The NCAA said in a statement that it is ready for a trial that will focus strictly on the antitrust argument before the judge and not a jury in the wake of a decision earlier this month by plaintiffs to drop their demand for individual damages.
“Although the plaintiffs’ eleventh-hour change in strategy has denied a jury the opportunity to decide the important issues in the O’Bannon litigation, we are prepared for trial and look forward to presenting our case to the judge,” said Donald Remy, the NCAA’s chief legal officer. “At the same time, we will continue to prepare for a jury trial in the Keller case that is scheduled for March.”
A total of 20 former college athletes - including such names as NBA All-Stars Bill Russell and Oscar Robertson - are plaintiffs in the suit that seeks an injunction that could allow athletes to band together and sell their services to colleges, either in the form of pay or extra benefits the NCAA doesn’t currently allow.

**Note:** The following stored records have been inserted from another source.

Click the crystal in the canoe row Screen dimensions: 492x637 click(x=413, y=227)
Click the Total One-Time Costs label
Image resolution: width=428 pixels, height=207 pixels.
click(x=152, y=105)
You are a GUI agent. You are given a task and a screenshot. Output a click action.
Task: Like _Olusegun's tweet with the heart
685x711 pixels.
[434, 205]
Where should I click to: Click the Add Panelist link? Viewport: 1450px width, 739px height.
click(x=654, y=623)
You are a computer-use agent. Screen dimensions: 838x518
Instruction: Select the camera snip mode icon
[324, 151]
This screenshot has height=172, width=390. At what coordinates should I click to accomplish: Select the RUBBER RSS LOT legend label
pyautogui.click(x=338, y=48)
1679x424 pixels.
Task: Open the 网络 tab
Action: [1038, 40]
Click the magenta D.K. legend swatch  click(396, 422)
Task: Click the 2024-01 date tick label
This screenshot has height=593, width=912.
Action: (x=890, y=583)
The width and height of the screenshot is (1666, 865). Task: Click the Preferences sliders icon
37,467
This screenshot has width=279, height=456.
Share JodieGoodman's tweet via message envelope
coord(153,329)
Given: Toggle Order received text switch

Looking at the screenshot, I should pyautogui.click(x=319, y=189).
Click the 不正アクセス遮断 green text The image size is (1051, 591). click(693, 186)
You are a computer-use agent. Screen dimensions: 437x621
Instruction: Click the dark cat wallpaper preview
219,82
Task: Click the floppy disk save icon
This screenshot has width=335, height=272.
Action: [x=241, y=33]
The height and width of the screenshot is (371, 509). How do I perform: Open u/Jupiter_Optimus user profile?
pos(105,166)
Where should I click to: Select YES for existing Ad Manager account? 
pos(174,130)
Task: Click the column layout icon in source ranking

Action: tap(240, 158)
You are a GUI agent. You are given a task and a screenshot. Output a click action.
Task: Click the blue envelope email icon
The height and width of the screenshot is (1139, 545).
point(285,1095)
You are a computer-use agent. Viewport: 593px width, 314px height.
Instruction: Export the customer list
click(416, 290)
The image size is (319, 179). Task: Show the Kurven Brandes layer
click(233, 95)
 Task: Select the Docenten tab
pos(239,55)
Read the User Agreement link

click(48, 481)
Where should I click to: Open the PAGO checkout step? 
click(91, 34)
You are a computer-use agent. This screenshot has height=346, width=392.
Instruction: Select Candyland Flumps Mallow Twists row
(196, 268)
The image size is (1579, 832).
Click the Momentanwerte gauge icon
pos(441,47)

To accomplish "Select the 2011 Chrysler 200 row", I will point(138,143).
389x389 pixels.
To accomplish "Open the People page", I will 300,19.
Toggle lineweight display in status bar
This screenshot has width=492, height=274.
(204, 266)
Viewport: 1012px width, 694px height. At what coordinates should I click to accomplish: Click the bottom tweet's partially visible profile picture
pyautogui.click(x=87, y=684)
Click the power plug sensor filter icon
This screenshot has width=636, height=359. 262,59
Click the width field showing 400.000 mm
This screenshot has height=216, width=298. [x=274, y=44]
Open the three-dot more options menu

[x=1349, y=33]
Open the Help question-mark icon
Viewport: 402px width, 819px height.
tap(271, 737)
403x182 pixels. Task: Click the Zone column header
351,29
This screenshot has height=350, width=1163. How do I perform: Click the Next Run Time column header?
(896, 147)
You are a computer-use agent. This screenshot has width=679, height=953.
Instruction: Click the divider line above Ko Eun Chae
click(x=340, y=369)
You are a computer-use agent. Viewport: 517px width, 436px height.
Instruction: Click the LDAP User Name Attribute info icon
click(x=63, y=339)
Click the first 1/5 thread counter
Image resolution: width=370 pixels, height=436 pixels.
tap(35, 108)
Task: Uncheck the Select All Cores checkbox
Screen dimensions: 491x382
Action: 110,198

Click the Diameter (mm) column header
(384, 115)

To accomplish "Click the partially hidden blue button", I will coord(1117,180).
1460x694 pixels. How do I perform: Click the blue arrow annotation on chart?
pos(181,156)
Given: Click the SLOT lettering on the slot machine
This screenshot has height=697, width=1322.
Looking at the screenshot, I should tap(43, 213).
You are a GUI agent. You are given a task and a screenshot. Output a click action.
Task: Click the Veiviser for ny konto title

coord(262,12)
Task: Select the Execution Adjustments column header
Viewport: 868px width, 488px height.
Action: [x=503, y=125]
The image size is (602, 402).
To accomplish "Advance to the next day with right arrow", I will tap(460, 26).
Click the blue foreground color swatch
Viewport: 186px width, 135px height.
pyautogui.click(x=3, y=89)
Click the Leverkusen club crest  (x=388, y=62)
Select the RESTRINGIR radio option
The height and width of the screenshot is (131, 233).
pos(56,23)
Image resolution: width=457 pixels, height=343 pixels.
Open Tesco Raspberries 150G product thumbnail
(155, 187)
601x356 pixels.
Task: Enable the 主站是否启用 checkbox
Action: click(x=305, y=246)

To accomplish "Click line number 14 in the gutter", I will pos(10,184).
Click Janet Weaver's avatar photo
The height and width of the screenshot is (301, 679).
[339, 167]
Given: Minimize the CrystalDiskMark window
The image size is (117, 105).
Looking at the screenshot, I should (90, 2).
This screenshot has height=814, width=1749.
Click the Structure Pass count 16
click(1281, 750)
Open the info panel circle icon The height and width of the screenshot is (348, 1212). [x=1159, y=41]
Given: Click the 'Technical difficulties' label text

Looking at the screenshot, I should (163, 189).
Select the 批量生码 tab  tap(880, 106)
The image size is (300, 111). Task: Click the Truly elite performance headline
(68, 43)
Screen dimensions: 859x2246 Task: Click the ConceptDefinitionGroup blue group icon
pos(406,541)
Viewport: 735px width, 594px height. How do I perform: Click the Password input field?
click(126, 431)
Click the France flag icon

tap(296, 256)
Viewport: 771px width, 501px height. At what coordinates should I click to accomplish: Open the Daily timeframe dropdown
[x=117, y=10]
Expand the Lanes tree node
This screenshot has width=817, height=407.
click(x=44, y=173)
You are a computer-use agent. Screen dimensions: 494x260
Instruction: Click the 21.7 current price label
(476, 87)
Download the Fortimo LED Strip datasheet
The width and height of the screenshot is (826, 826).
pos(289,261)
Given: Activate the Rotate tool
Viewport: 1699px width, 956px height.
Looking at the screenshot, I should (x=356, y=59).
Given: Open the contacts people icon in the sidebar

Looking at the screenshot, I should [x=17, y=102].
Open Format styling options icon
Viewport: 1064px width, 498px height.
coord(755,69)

The trial comes at a time when so-called amateur athletics have exploded into billion-dollar enterprises, largely due to huge television contracts for major college football and basketball games and tournaments. At the same time the suit is coming to trial, the major conferences are moving to liberalize rules and add both money and medical and scholarship protections to college athletes.
“The athletes are presently being shortchanged dramatically, and the latest proposals for the big conferences are an admission of that,” Hausfeld said. “The landscape for athletes will be forever changed in their favor, but not necessarily in an unrestrained manner. It is still under the auspices of those who control the market. They are dictating what will be the benefit as opposed as to what should occur in a free market.”
Legal analyst Marc Edelman said the decision by the plaintiffs to forgo damages was the key to getting the trial to move forward because there were a lot of competing claims about who could be paid and how much if they win. Now the trial will be more condensed and focus strictly on whether the NCAA illegally has restrained the market for amateur athletes.
“What I expect to happen after a ruling in favor of the plaintiffs by the judge at trial is that individual colleges or conferences will make their own rules in respect to licensing rather than the NCAA,” said Edelman, an associate professor of law at City University of New York who specializes in sports and antitrust issues. This is a movement from an illegal restraint of trade toward a free market, and I very much like their chances at trial.”
If it goes to trial as expected, it will come a month before the fifth anniversary of the filing of the suit on behalf of O’Bannon and others. O’Bannon said previously he agreed to be the lead plaintiff after seeing his image from the 1995 UCLA team that won the national championship used in a video game without his permission.